[Collected data entries]
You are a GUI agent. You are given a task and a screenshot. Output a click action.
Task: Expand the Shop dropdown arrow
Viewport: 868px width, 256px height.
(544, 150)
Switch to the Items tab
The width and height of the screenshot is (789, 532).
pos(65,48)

• **TASK INSTRUCTIONS**
Would you please print every record exactly as written?

• **SOLUTION BELOW**
You are a GUI agent. You are given a task and a screenshot. Output a click action.
Task: Expand the Shop dropdown arrow
Viewport: 868px width, 256px height.
(544, 150)
Switch to the Items tab
The width and height of the screenshot is (789, 532).
pos(65,48)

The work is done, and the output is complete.